┌──

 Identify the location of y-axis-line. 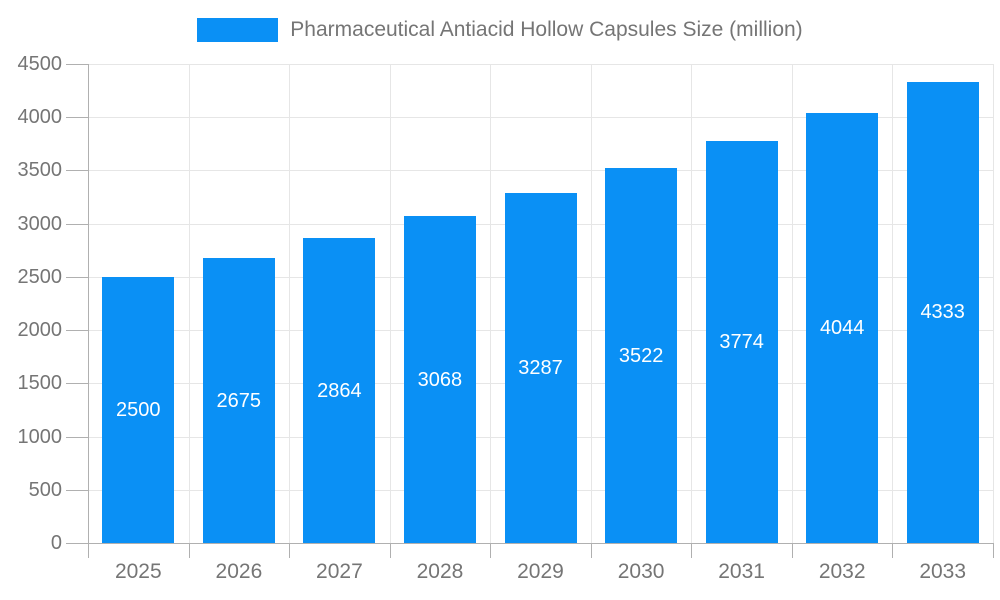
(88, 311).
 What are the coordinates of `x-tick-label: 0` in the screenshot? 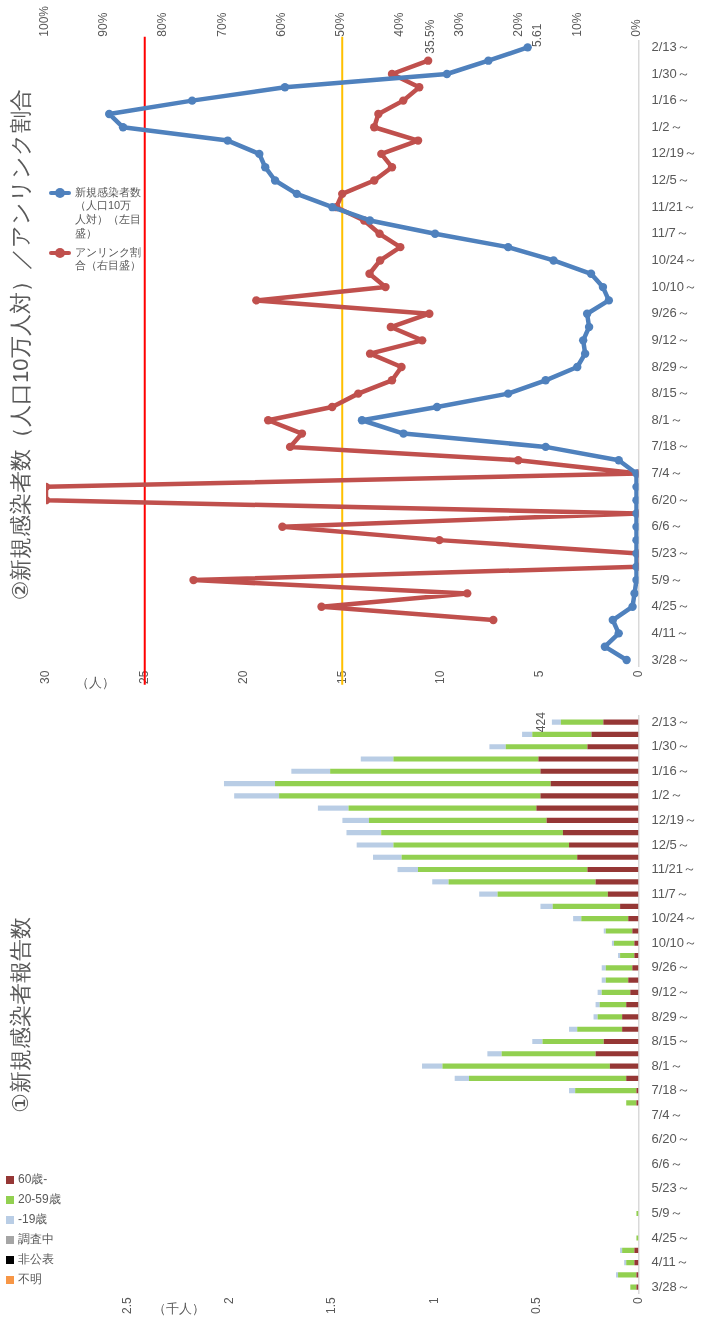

└──
┌──

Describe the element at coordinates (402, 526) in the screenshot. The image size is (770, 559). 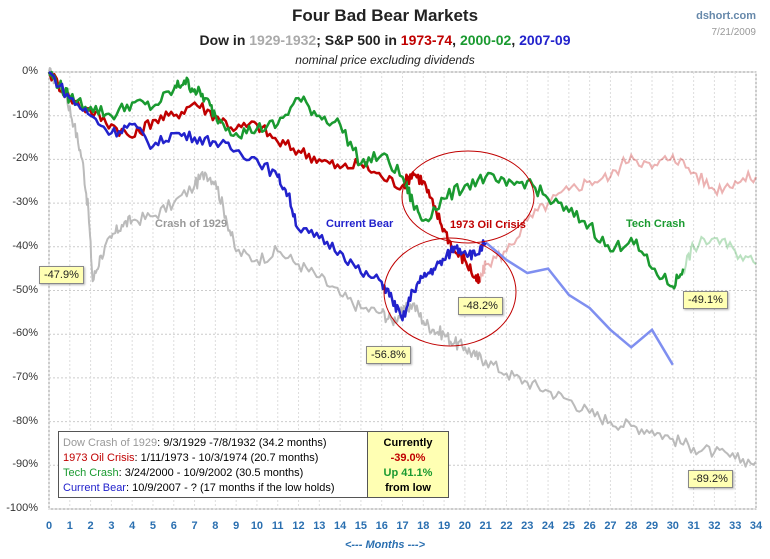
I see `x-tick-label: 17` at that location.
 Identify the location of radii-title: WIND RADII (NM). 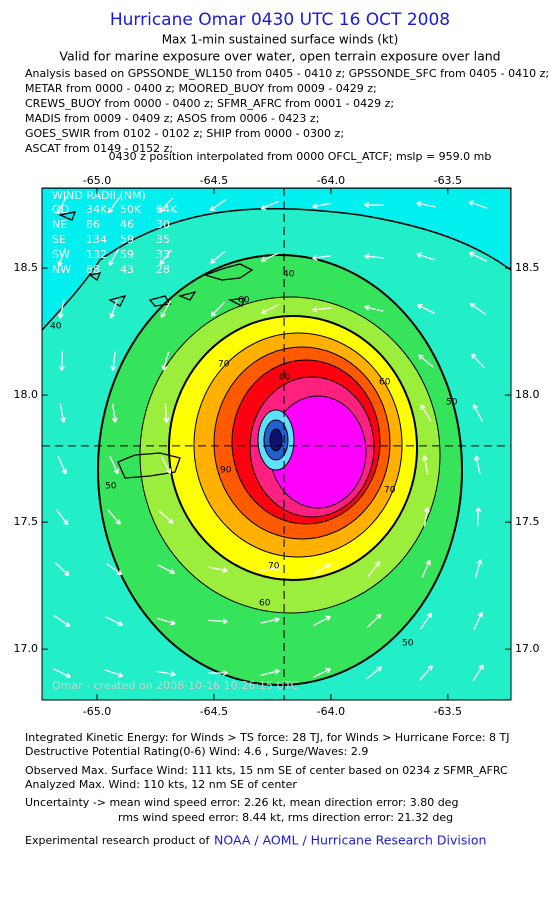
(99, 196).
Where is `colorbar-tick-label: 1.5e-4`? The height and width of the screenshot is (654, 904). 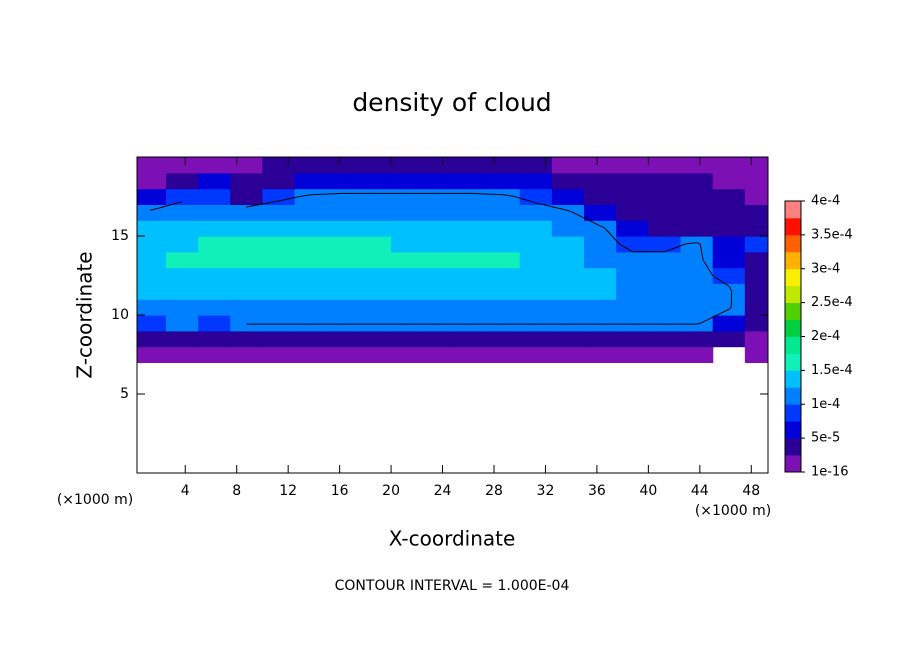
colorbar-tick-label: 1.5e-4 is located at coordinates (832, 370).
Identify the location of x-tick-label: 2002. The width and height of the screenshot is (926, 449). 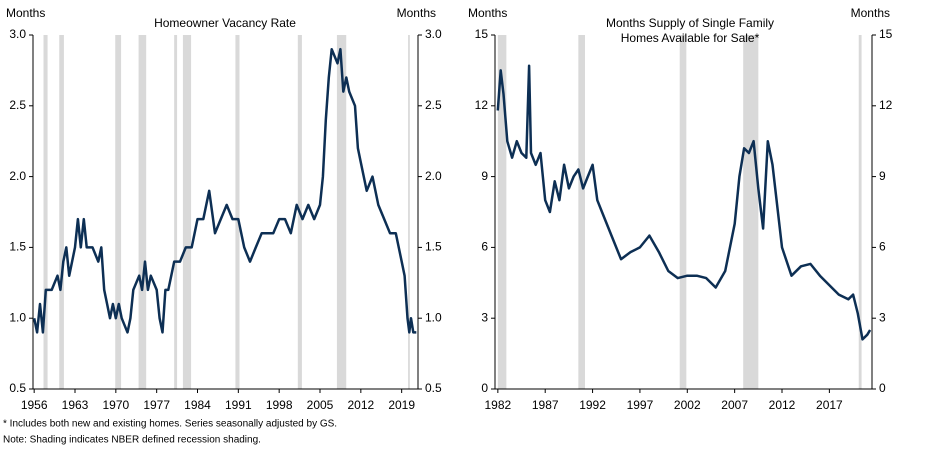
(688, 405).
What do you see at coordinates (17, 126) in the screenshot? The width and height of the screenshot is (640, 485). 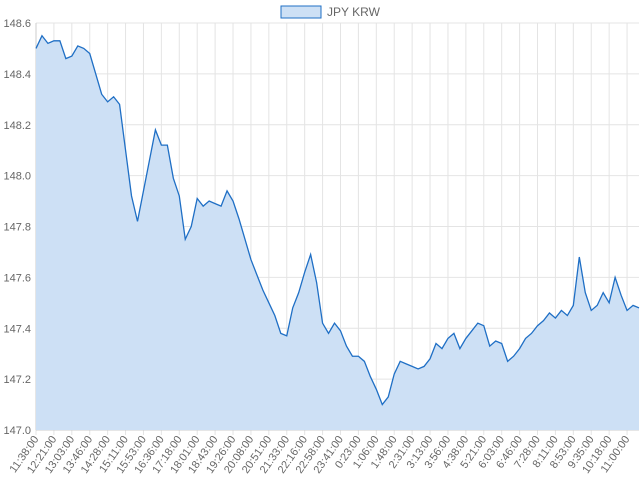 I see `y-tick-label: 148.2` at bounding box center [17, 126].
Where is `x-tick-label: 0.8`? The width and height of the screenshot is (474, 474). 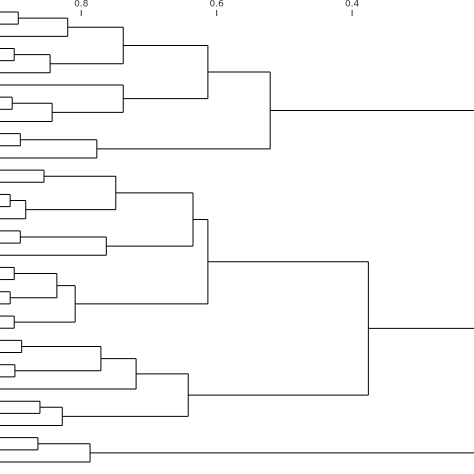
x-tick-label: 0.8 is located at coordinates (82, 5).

└──

Aim of the exercise. Could you transcribe the entries between the lines holding "Describe the element" and "colorbar-tick-label: 1.5e-4 is", inclusive, leaving out the pictures?

Solution for this exercise.
Describe the element at coordinates (402, 526) in the screenshot. The image size is (770, 559). 
I see `x-tick-label: 17` at that location.
 Identify the location of radii-title: WIND RADII (NM). 
(99, 196).
Where is `colorbar-tick-label: 1.5e-4`? The height and width of the screenshot is (654, 904). 
colorbar-tick-label: 1.5e-4 is located at coordinates (832, 370).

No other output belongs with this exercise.